▶ Exercise data
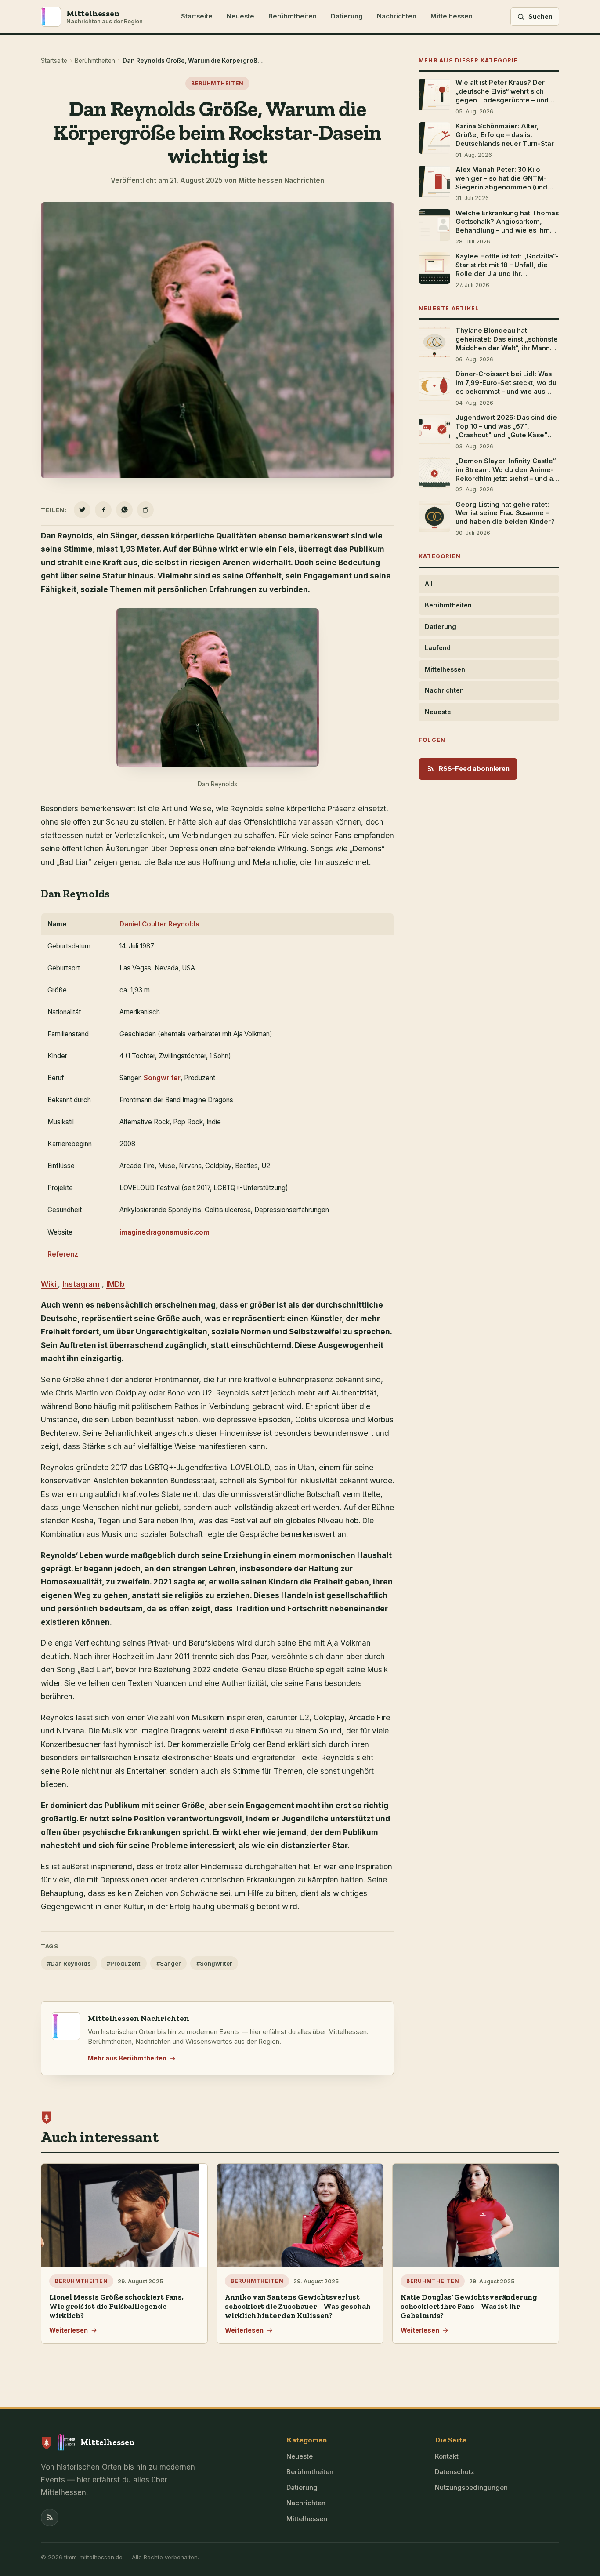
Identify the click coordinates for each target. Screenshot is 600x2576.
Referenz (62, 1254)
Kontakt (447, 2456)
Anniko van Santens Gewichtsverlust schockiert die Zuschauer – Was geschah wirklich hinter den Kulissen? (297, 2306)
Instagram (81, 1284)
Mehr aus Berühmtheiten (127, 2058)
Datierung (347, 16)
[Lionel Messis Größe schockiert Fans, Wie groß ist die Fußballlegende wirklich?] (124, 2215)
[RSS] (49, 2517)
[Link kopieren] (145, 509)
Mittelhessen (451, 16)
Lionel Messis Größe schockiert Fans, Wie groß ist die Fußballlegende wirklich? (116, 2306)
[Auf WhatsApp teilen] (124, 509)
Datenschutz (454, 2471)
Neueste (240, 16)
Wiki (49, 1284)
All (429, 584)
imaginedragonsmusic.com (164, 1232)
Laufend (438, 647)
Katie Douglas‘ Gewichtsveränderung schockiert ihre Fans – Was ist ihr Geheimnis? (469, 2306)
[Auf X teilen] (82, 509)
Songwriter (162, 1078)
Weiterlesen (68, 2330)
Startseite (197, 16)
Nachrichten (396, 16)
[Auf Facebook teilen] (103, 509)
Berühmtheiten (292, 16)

▶ Directions for this task
A word-for-word copy of the material is required; pictures stay out of it.

▶ Task result
Identify the click coordinates for each target. Screenshot is 600x2576.
Referenz (62, 1254)
Kontakt (447, 2456)
Anniko van Santens Gewichtsverlust schockiert die Zuschauer – Was geschah wirklich hinter den Kulissen? (297, 2306)
Instagram (81, 1284)
Mehr aus Berühmtheiten (127, 2058)
Datierung (347, 16)
[Lionel Messis Größe schockiert Fans, Wie groß ist die Fußballlegende wirklich?] (124, 2215)
[RSS] (49, 2517)
[Link kopieren] (145, 509)
Mittelhessen (451, 16)
Lionel Messis Größe schockiert Fans, Wie groß ist die Fußballlegende wirklich? (116, 2306)
[Auf WhatsApp teilen] (124, 509)
Datenschutz (454, 2471)
Neueste (240, 16)
Wiki (49, 1284)
All (429, 584)
imaginedragonsmusic.com (164, 1232)
Laufend (438, 647)
Katie Douglas‘ Gewichtsveränderung schockiert ihre Fans – Was ist ihr Geheimnis? (469, 2306)
[Auf X teilen] (82, 509)
Songwriter (162, 1078)
Weiterlesen (68, 2330)
Startseite (197, 16)
Nachrichten (396, 16)
[Auf Facebook teilen] (103, 509)
Berühmtheiten (292, 16)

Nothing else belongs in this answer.